Londra'da yaşayan bir Türk'ün metroya inip bir aktarmayla Türkçe bir oyun izlemeye gidebiliyor olmasının nasıl bir lüks olduğunu anlatamam. Kentin güney yakasındaki Battersea Arts Center iki gece boyunca tıklım tıklım doldu. Şahika Tekand'ın yazıp yönettiği "Aşınma" adlı oyun, Yiğit Özşener'in olağanüstü performansıyla sahnelendi. Ben de kapanış gecesinde salondaydım ve bu çılgınlığa tanık oldum. Çılgınlık dediğim, Yiğit Özşener'in olağanüstü performansı. Dışarı çıktığımda iki soru vardı aklımda.

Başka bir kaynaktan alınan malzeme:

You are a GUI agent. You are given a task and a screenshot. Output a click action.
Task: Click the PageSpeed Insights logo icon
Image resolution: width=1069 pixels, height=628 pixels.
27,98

Bir. Yiğit Özşener bu oyunu bunca yıl (ilk kez 2021'de sahnelenmişti) oynayıp nasıl akıl sağlığını koruyabildi
İki. Ne kadar çok şeyden korktuğumuzun farkında mıyız
Şahika Tekand'ın 2008'de yazdığı "Karanlık Korkusu" adlı eserin tek kişilik bir performans için yeniden yazılmasından ibaret "Aşınma". Pandemi döneminin ardından bir nevi revize edilmiş, yeni dünyaya uyarlanmış. O kadar doğru bir adı var ki insan aşınıyor izlerken bile.
Yiğit Özşener insan olmaya dair 55 dakika boyunca konuşurken bir yandan da kendisine verilen komutlara uymak zorunda. Hayatı nasıl özgürce yaşayamadığımızın, bize dayatılan kalıpların, içine itildiğimiz tek tip hayatın bizi mecbur bıraktığı, sorgulamaktan çoktan vazgeçtiğimiz kurallarını, mecburiyetlerini daha somut ve çarpıcı bir biçimde ortaya koyamazdı herhalde oyun. Bu yaşadığımız şey bize uymuyor artık. Her neyse bizi fena hâlde aşındırıyor.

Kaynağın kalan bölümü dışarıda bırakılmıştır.